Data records
━━━━━━
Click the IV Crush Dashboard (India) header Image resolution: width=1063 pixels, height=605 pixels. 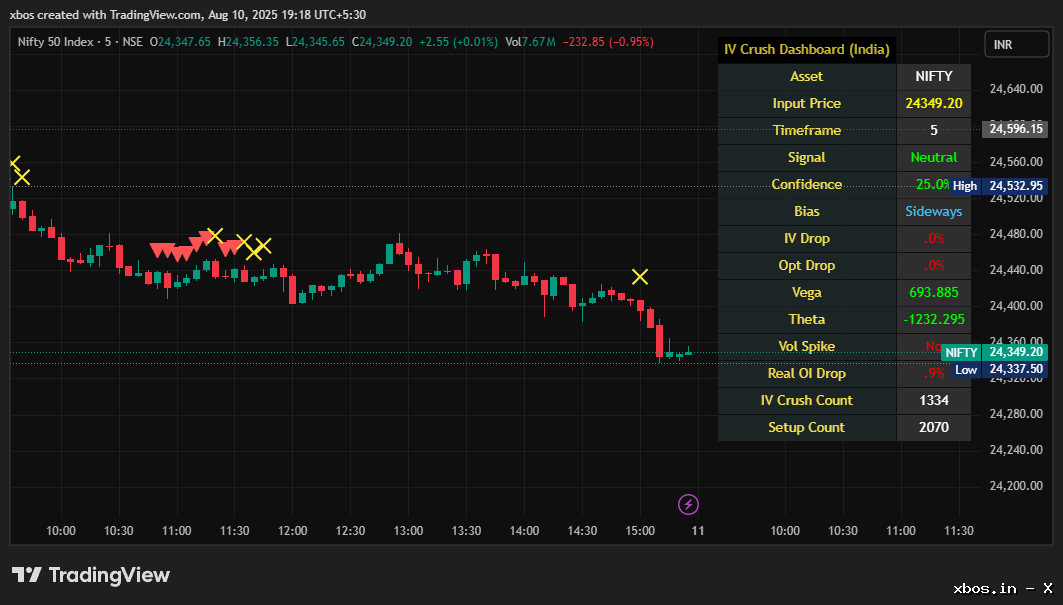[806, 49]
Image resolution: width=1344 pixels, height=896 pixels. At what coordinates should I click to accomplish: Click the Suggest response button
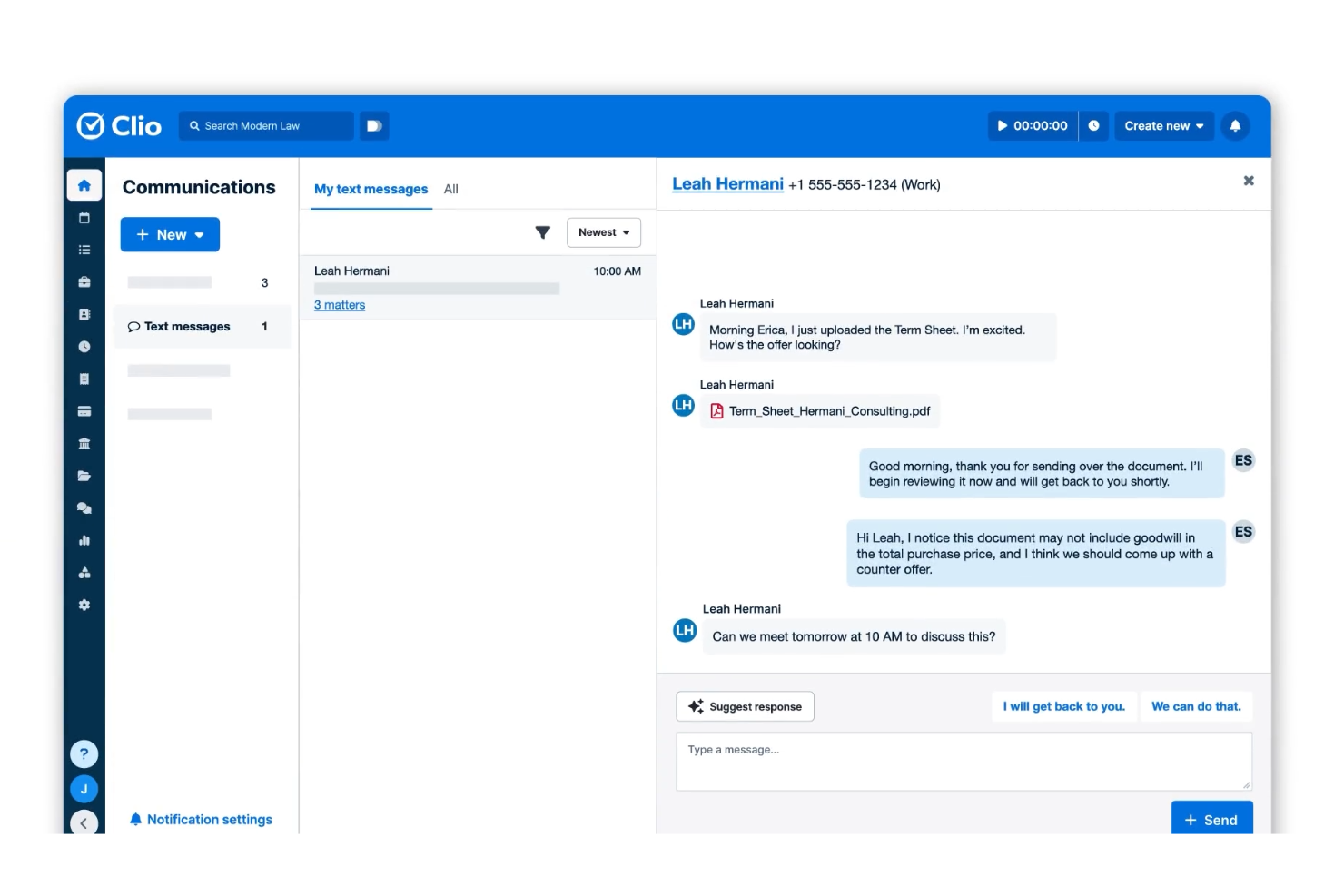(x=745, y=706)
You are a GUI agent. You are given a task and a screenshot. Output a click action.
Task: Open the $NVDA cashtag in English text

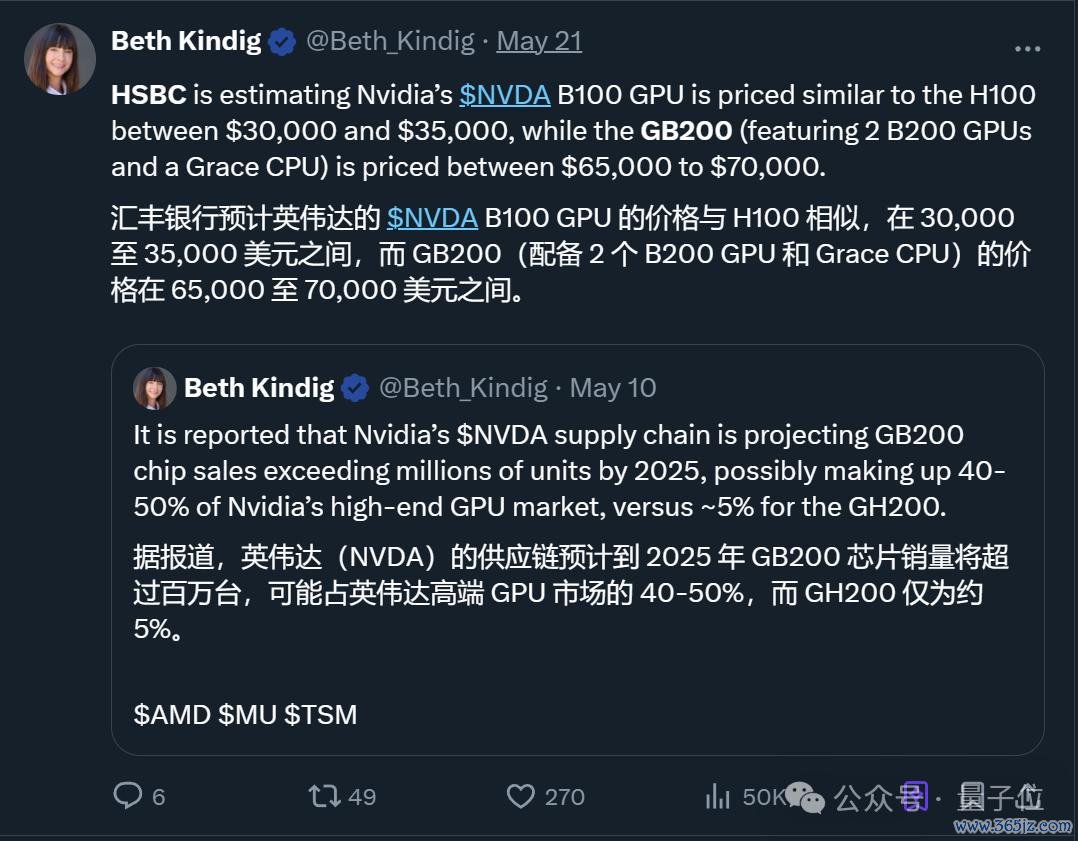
━━━━━━
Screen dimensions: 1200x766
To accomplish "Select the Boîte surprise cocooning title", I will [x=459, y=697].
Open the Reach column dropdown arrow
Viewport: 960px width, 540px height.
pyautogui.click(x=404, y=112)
━━━━━━
Exactly reproduce the lines above, starting at the one that contains "Image resolution: width=1344" and ending at the one that contains "You are a GUI", both inclusive; leave the pictures out and add no other lines.

__Task response__:
Image resolution: width=1344 pixels, height=896 pixels. At what coordinates should I click to accomplish: Click the Suggest response button
(x=745, y=706)
You are a GUI agent. You are given a task and a screenshot. Output a click action.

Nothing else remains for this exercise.